What you should do: Pull each line containing "agent" out of the listing below.
Data to process: Begin
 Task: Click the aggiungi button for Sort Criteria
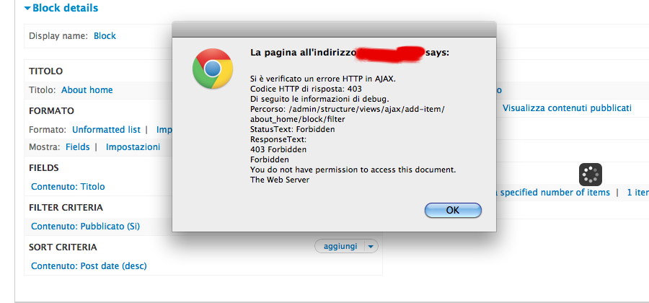340,246
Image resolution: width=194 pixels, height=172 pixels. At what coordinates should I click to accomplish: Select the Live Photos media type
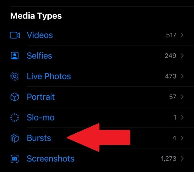pyautogui.click(x=49, y=76)
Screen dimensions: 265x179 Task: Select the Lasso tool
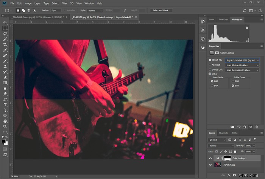(5, 33)
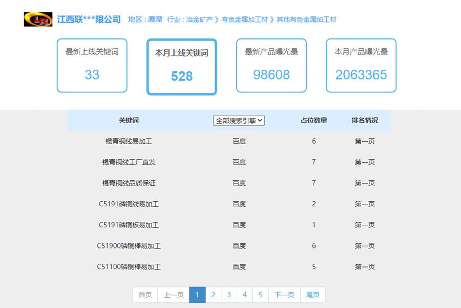Click the C5191磷铜板易加工 keyword entry

point(129,224)
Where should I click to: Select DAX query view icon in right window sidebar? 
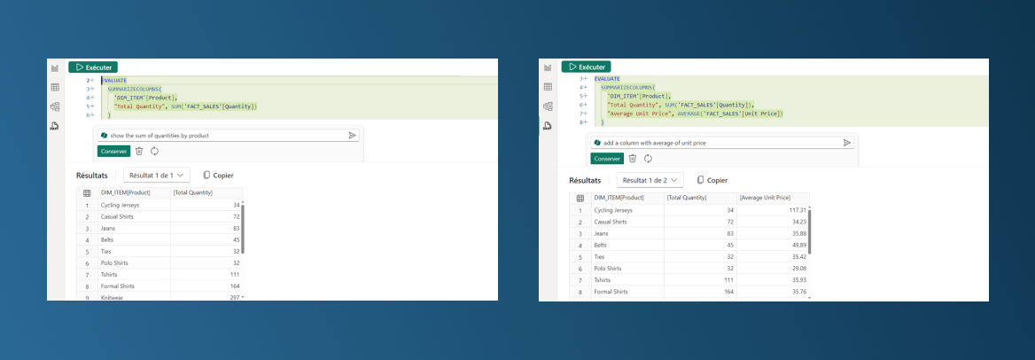click(548, 126)
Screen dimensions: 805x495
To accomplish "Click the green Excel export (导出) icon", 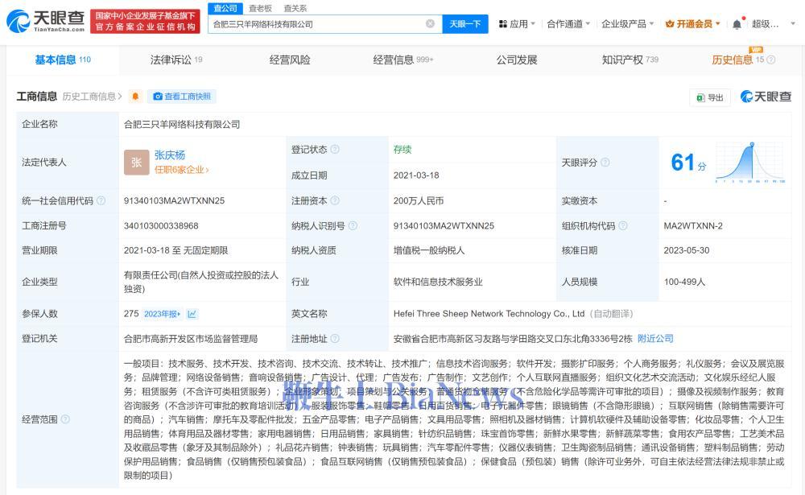I will tap(700, 96).
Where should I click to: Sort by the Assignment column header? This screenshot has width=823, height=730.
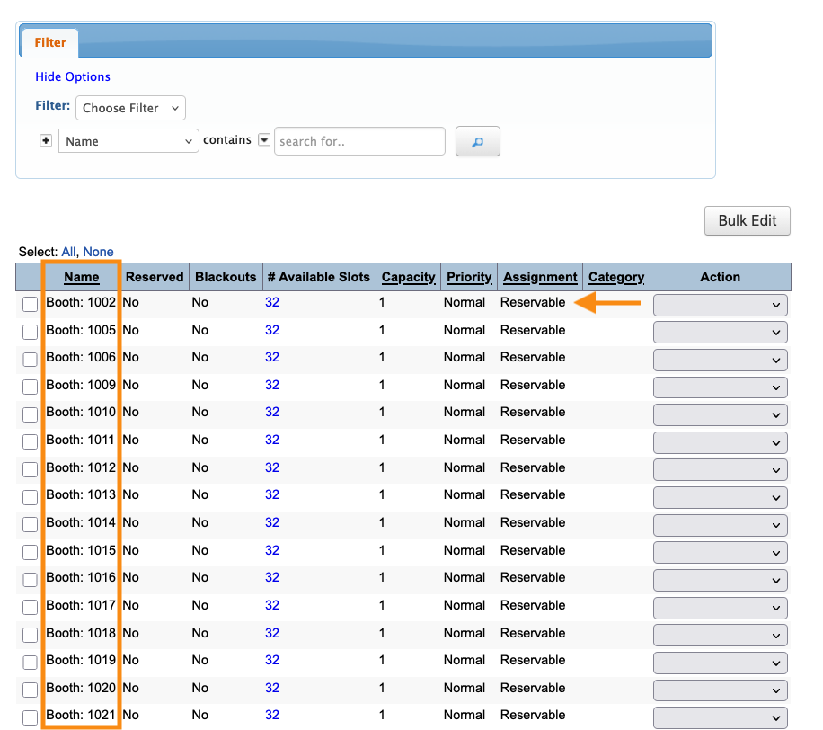540,277
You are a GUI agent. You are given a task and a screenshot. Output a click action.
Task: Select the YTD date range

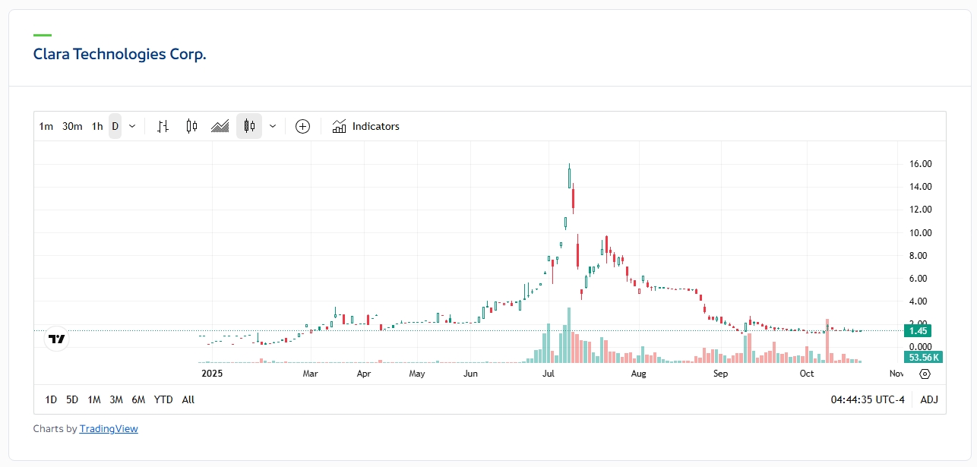[x=163, y=399]
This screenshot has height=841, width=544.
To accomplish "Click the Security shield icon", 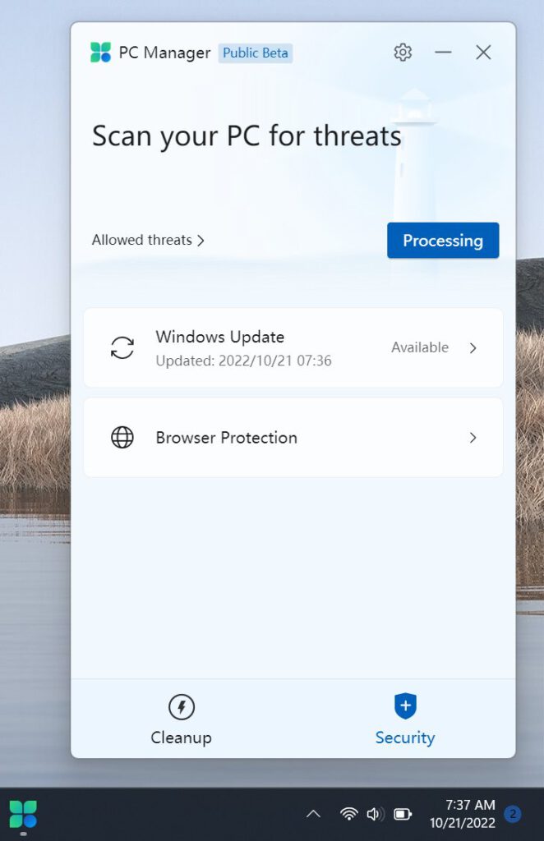I will coord(406,705).
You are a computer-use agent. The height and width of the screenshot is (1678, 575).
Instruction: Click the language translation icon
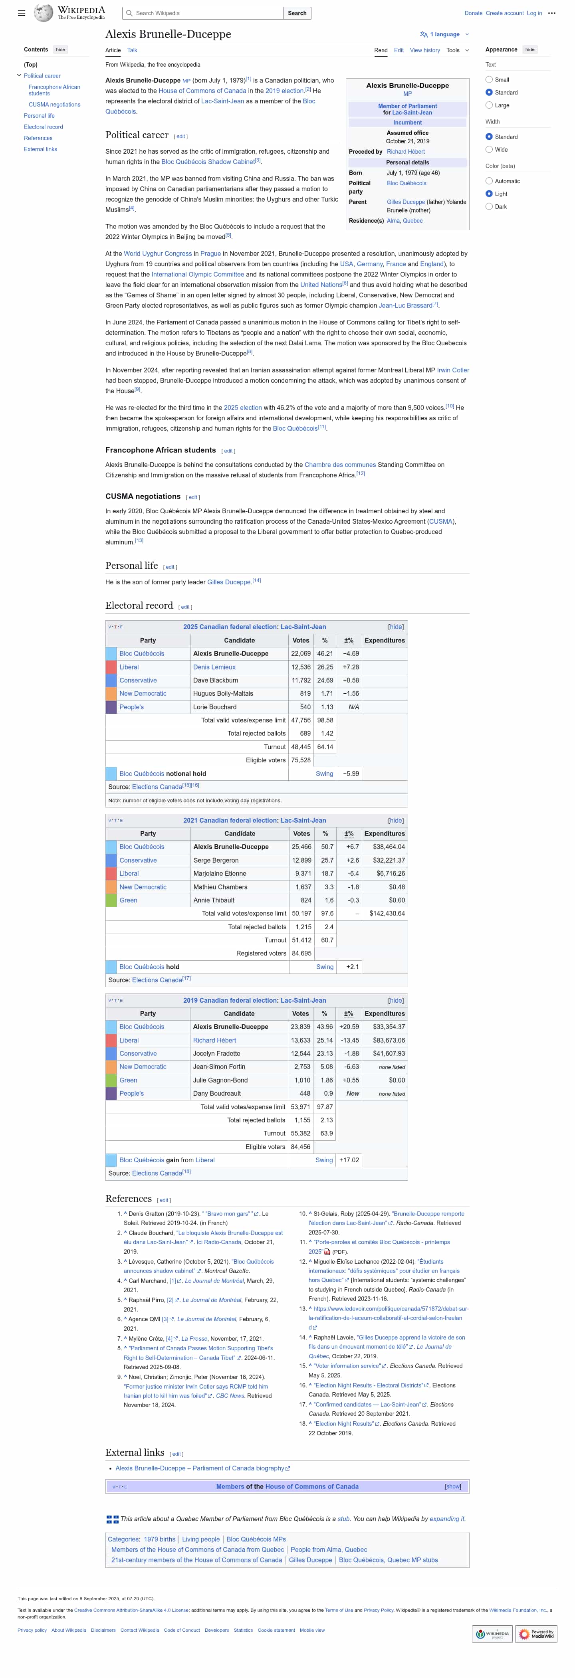tap(424, 35)
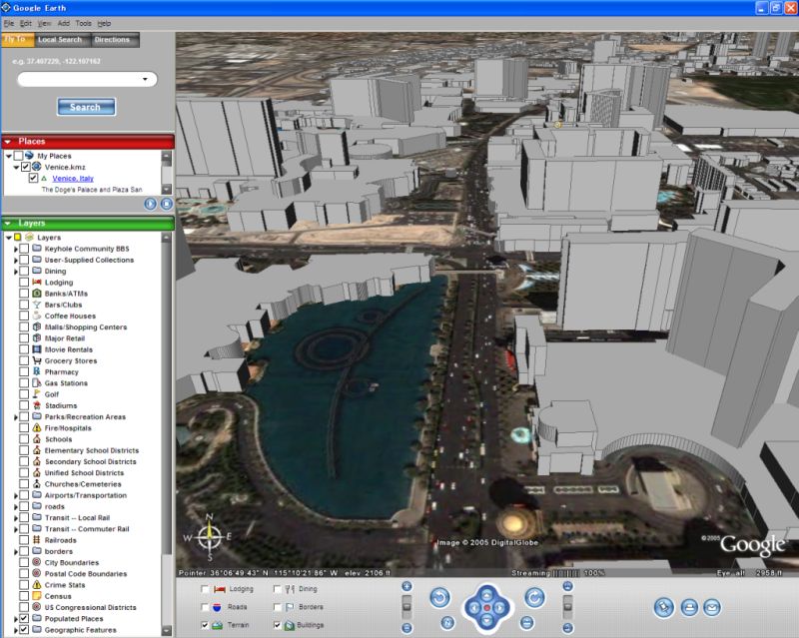Click the Search button
The width and height of the screenshot is (799, 638).
pyautogui.click(x=86, y=107)
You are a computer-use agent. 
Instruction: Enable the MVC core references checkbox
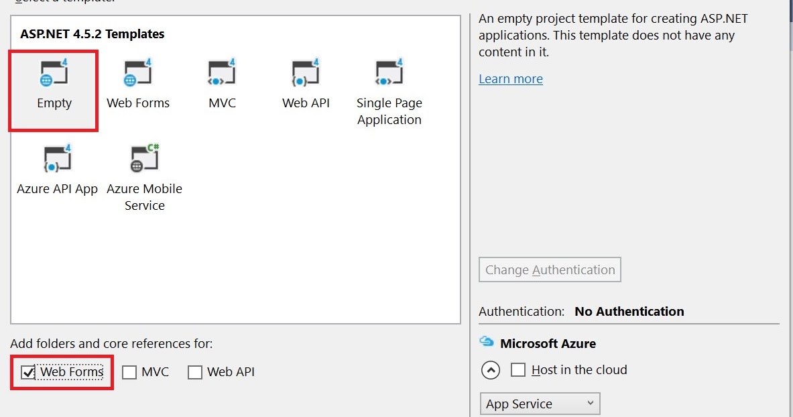129,371
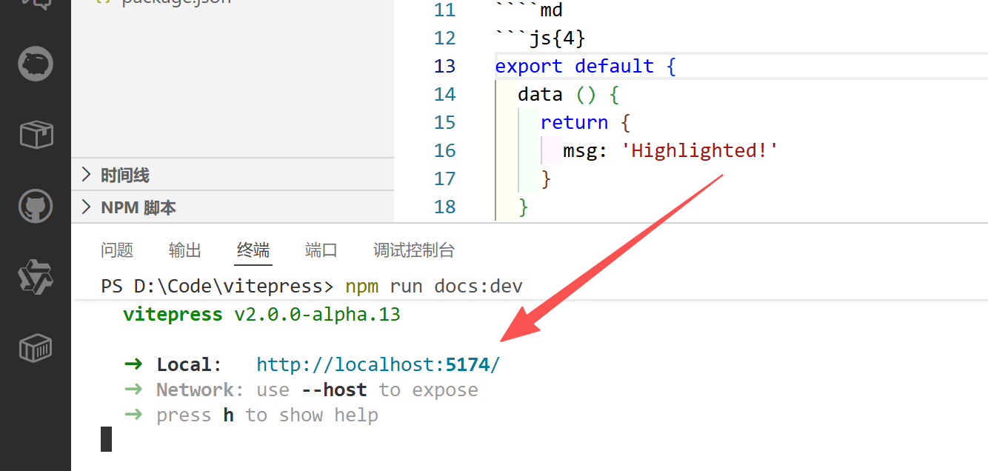Screen dimensions: 988x471
Task: Expand the 时间线 section
Action: click(x=125, y=176)
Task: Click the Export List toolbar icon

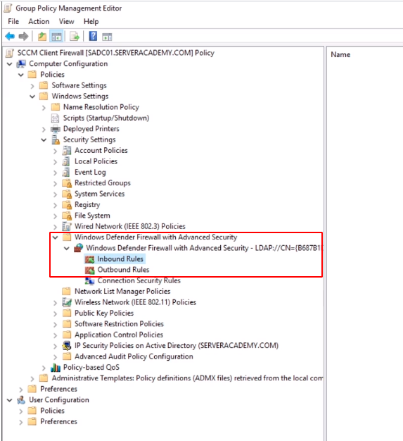Action: pyautogui.click(x=75, y=37)
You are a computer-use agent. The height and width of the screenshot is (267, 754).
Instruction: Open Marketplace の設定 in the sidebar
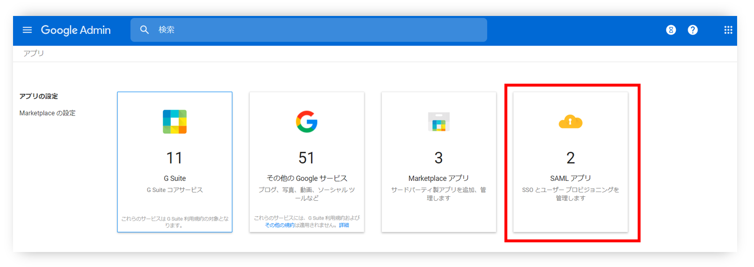(47, 113)
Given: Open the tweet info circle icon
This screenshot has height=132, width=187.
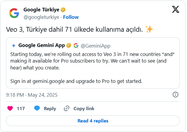Looking at the screenshot, I should 175,95.
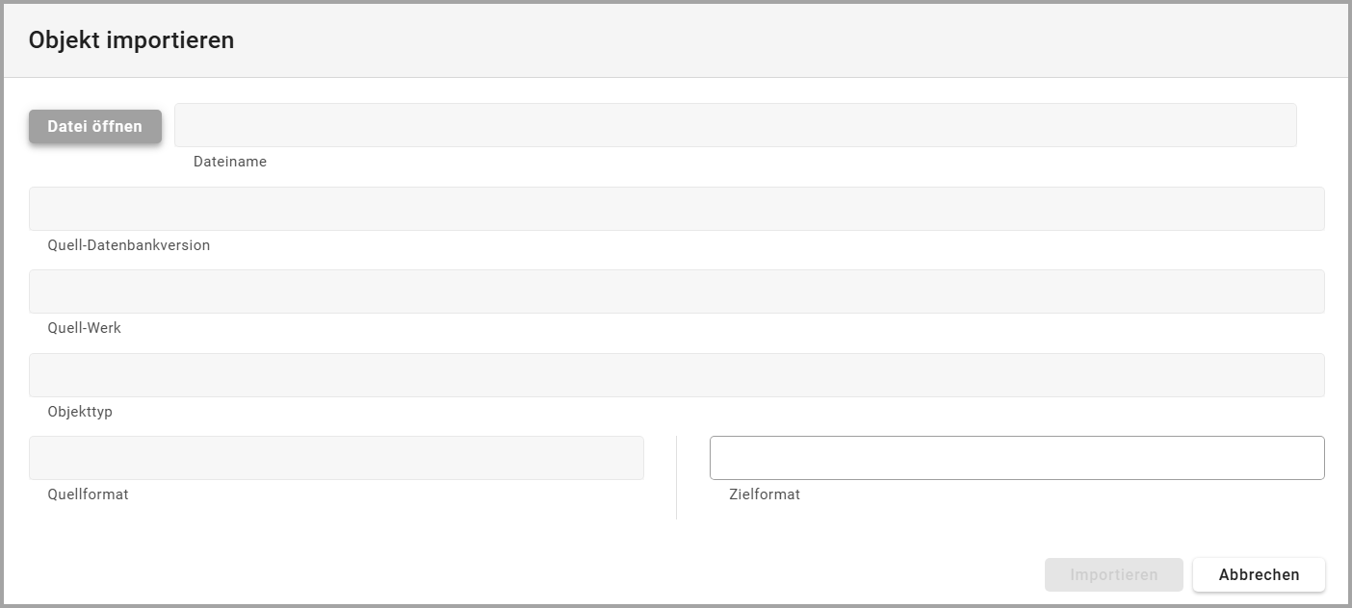This screenshot has height=608, width=1352.
Task: Focus the Dateiname text field
Action: click(x=735, y=125)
Data to process: End
Written reply:
You are a GUI agent. You are given a task and a screenshot. Output a click action.
You are a computer-use agent. The height and width of the screenshot is (1678, 575).
You are a computer-use agent. 
You are a computer-use agent. The height and width of the screenshot is (267, 754).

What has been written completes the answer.